7 Vector Basics

Because variables can be treated as vectors in a geometric sense, I would like to briefly revisit a couple of key concepts for operating with vectors: the inner product and derived operations.

We’ll keep using the toy \(2 \times 2\) data matrix of weight and height discussed in the previous chapter. Here’s the code in R for such matrix:

# data matrix
X <- matrix(c(150, 172, 180, 49, 77, 80), nrow = 3, ncol = 2)
rownames(X) <- c("Leia", "Luke", "Han")
colnames(X) <- c("weight", "height")

X
     weight height
Leia    150     49
Luke    172     77
Han     180     80

7.1 Inner Product

The concept of an inner product is one of the most important matrix algebra concepts, also commonly referred to as the dot product. The inner product is a special operation defined on two vectors \(\mathbf{x}\) and \(\mathbf{y}\) that, as its name indicates, allows us to multiply \(\mathbf{x}\) and \(\mathbf{y}\) in a certain way.
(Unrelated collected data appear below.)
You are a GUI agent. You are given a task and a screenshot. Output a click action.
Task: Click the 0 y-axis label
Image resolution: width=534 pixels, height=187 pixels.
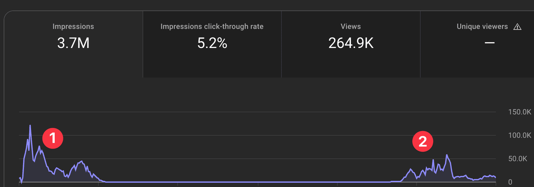(510, 182)
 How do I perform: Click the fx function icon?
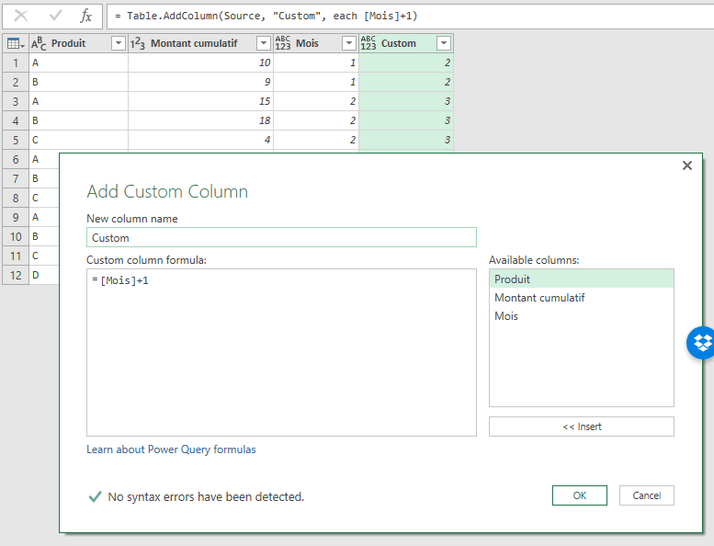[86, 16]
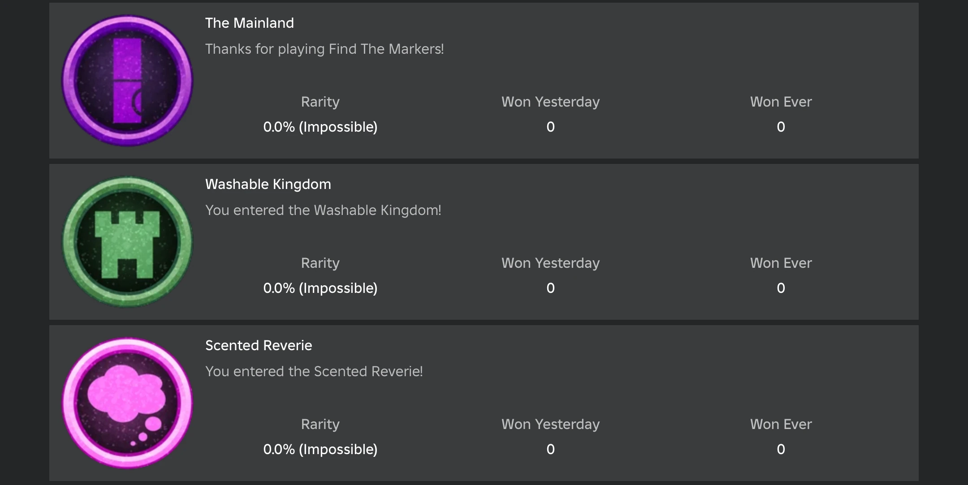Select the 'Scented Reverie' title text

pyautogui.click(x=258, y=345)
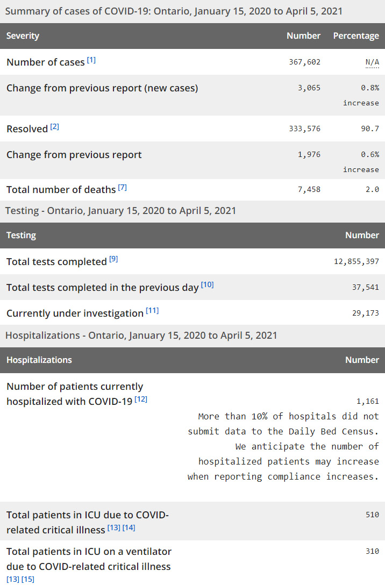385x585 pixels.
Task: Click footnote 7 for total deaths
Action: pyautogui.click(x=123, y=187)
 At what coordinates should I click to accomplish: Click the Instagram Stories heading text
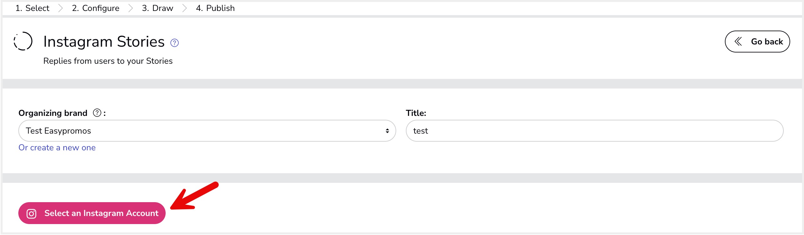(x=104, y=42)
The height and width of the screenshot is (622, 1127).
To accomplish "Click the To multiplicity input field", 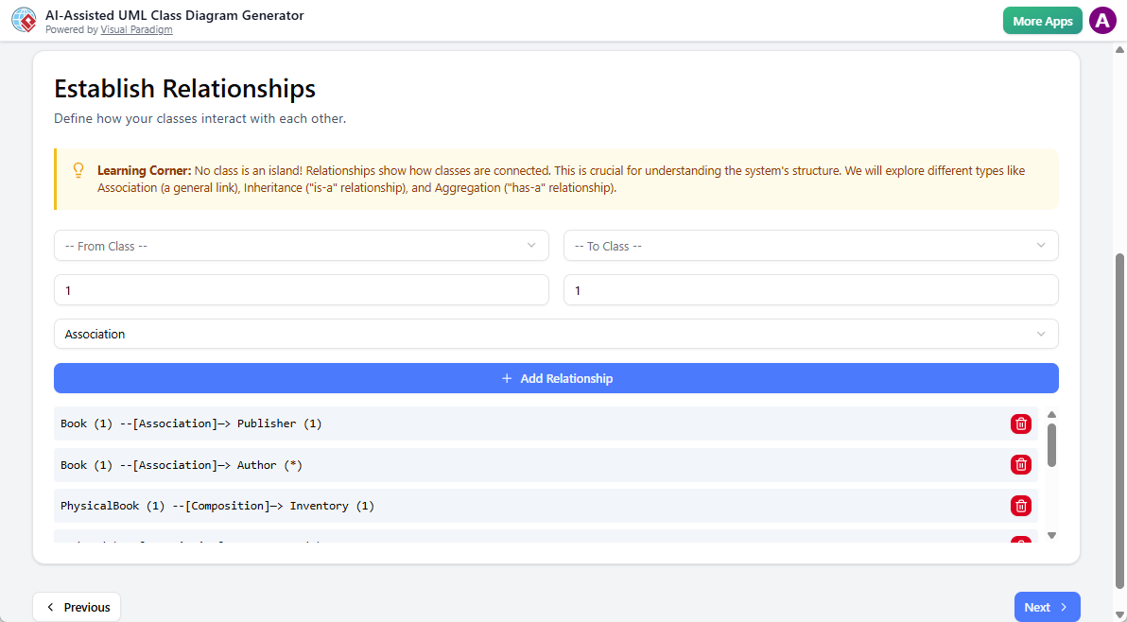I will pyautogui.click(x=810, y=289).
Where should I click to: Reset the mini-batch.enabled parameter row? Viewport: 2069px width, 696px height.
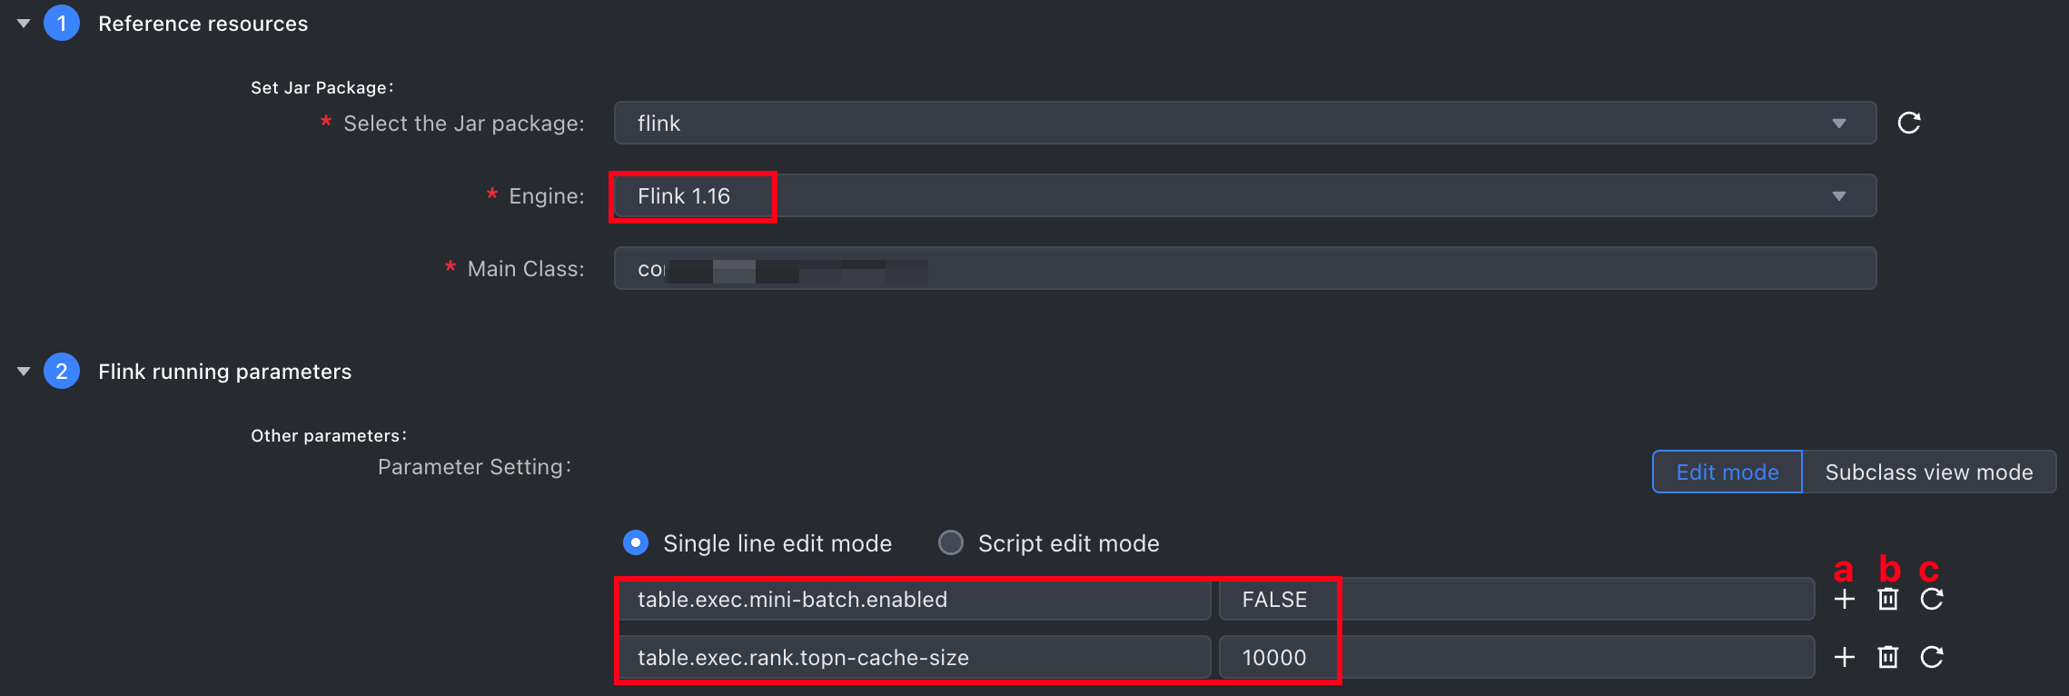click(x=1931, y=599)
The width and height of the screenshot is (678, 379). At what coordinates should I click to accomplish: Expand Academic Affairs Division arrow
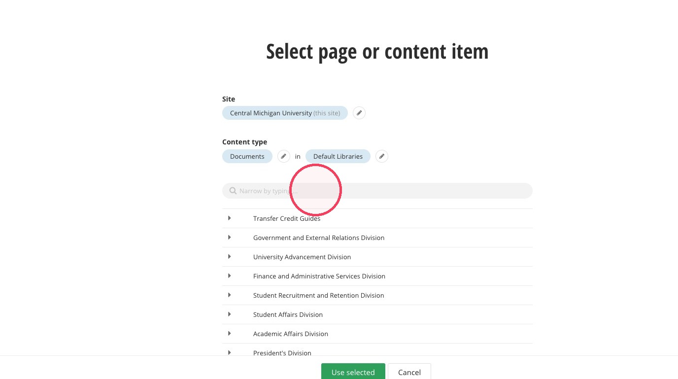(x=229, y=333)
The inner product of two vectors \(\mathbf{x}\) and \(\mathbf{y}\)—of the same size— is defined as:

\[ \mathbf{x \cdot y} = \sum_{i = 1}^{n} x_i y_i \]

basically the inner product consists of the element-by-element product of \(\mathbf{x}\) and \(\mathbf{y}\), and then adding everything up. The result is not another vector but a single number, a scalar. We can also write the inner product \(\mathbf{x \cdot y}\) in vector notation as \(\mathbf{x^\mathsf{T} y}\) since

\[ \mathbf{x^\mathsf{T} y} = (x_1 \dots x_n) \begin{pmatrix} y_1 \\ \vdots \\ y_n \end{pmatrix} = \sum_{i = 1}^{n} x_i y_i \]

Consider the data about Leia and Luke used in the last chapter:

     weight height
Leia    150     49
Luke    172     77

For example, the inner product of weight and height in \(\mathbf{X}\) is

\[ \texttt{weight}^\mathsf{T} \hspace{1mm} \texttt{height} = (150 \times 49) + (172 \times 77) = 20594 \]

What does this value mean? To answer this question we need to discuss three other concepts that are directly derived from having an inner product:

  1. Length of a vector

  2. Angle between vectors

  3. Projection of vectors

All these aspects play a very important role for multivariate methods. But not only that, we’ll see in a moment how many statistical summaries can be obtained through inner products.

7.2 Length

Another important usage of the inner product is that it allows us to define the length of a vector \(\mathbf{x}\), denoted by \(\| \mathbf{x} \|\), as the square root of the inner product of the vector with itself::

\[ \| \mathbf{x} \| = \sqrt{\mathbf{x^\mathsf{T} x}} \]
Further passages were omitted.